Currently, I am at the point where I have been pushed as far as I can go without completely losing it. It's a pretty complicated situation that I will simplify as much as possible. It all started when I first started antidepressants, I was on just about every one. Somewhere within the treatment regimine the condition I was experiencing was being convoluted with the drastic side effects of the medication. It took me a while to figure out that it was the medication that was making me slow, anhedonic, emotionless, foggy, etc , etc. I went off them for an extended period only to realize that apparently these effects were permanent, oh and you also have permanent sexual dysfunction to go along with it, all caused by the ssri's. If you want more information about this just check out one of the many message boards dedicated to paxil withdrawal and the permanent hell that goes with it.
So in knowing this I started to experiment with nootropics with tremendous success. My mood still felt like shit, but I was able to go out and appear relatively normal unlike before where I couldn't even string a sentence together because of how the drugs fried my brain.
One particular thing that is important to note is that after ssri's, it seems all my nuerotransmitters were hyper-sensitive to medication. The adderall I took for so long I couldn't stand anymore, caffiene had an odd effect where it would make me foggy. (you'll see why this is relevant later)
So amid having pretty good success combating cognitive problems I wasn't having much success in restoring my sexuality. In trying to do so I started taking fish oil. At this time I was taking a break from all nootropics and was just consuming fish oil and 5htp.
Now, at some point after starting the fish oil, I became extremely anhedonic. My already dulled emotions were even worse, I no longer experienced anxiety, happiness, depression, it was a very uncomfortable state of flatness. It took me a while to figure out it was the fish oil but now I now without a doubt that it was. Also during the course I began experiencing muscle spasms all over my body.
I knew something was really fucked up when I learned that I no longer responded to any medications or drugs. I first noticed this when I came home for spring bring and began drinking with my friends. (after not having had a drink since school started) I felt something was arry when I had finished a pint of jim beam in the span of a few hours and I was only somewhat drunk. There is no way I could have withstood that before. Then I noticed my adderall prescription suddenly stopped working. My effect to caffeine was non-existent. Any effect from any drug would present itself in the following way. I would start to feel it peak in about 15-20 minutes and right when I was somewhat beginning to feel it, the effect would just disapear. Omega 3, while clearly beneficial altered something in my already disrupted mind. I have been off it for about 2 weeks and the crippling anhedonia and lack of med response still exist. I believe that I read that omega 3 can make neurotransmitters more sensitive I'm not sure if it made my already sensitive receptors burn out or what.
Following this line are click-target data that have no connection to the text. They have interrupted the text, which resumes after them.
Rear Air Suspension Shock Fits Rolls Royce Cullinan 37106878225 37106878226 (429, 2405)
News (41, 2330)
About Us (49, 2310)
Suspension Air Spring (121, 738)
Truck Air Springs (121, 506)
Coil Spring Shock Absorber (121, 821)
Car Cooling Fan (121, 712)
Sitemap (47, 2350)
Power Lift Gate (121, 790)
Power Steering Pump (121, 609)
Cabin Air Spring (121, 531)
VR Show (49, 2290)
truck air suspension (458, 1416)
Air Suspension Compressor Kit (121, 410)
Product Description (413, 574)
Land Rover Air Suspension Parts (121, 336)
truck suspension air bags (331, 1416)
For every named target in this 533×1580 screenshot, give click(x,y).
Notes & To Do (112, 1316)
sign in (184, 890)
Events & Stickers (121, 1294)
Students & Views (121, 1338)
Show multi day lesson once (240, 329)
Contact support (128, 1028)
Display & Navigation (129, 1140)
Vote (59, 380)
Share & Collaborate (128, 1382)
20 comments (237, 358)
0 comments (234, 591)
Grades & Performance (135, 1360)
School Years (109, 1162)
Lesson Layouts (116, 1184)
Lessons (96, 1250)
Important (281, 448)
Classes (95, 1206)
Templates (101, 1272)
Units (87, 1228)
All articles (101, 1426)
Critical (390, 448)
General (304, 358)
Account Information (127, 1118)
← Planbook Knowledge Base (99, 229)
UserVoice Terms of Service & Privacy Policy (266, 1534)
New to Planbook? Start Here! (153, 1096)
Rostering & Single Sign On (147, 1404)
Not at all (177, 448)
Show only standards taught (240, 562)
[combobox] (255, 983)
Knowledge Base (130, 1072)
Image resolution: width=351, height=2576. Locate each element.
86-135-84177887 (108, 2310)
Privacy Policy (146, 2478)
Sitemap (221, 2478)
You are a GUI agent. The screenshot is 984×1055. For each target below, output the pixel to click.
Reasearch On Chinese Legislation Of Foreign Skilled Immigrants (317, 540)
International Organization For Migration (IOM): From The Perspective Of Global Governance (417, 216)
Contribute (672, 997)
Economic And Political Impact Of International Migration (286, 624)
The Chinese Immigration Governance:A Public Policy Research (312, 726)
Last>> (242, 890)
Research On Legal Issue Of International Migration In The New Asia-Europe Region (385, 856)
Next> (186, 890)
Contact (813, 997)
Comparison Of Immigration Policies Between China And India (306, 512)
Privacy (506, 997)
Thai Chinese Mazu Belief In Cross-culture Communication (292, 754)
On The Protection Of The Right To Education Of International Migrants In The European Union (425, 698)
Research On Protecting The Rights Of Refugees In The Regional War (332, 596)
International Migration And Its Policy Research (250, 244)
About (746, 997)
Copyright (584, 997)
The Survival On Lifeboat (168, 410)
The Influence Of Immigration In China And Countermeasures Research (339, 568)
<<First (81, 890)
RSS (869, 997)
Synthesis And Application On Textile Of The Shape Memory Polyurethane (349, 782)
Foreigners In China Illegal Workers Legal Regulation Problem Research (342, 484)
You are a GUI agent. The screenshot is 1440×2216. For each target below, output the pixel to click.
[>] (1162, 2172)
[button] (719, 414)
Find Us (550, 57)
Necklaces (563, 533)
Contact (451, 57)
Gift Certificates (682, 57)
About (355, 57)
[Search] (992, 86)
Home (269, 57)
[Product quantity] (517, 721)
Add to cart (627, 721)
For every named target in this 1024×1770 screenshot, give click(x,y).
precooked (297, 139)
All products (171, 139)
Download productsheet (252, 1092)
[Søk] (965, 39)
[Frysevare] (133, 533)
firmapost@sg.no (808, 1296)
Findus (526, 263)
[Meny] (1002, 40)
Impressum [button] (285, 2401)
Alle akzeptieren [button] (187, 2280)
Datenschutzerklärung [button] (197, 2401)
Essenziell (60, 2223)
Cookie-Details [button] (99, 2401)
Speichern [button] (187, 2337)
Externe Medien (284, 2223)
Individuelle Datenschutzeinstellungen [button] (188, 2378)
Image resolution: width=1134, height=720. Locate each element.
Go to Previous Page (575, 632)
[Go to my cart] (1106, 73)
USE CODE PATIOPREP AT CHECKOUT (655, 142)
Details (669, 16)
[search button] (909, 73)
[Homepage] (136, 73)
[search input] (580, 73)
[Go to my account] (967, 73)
Upon doing really thorough research I found that I am not the only one who had this reaction. This person also had the same reaction, he also started out on paxil and he too does not respond to any drugs/medications anymore after starting fish oil. His unique account is posted here. http://essenceofmybrain.blogspot.com.
Right now I feel very numb emotionally and do not feel much joy from anything, I don't even feel anxiety anymore, absolutely nothing. The scariest part is that if my brain continues in it's current state I won't respond to any treatment either. I know something is wrong with the whole network of neurotransmitters in my brain, they just don't respond to anymore with or without medication.. I honestly don't think I would have had this reaction if it weren't for the antiddepressant gauntlent I put my mind through. Well that's about it, any insights would be welcome.
Edited by Lost Soul, 25 March 2009 - 06:10 AM.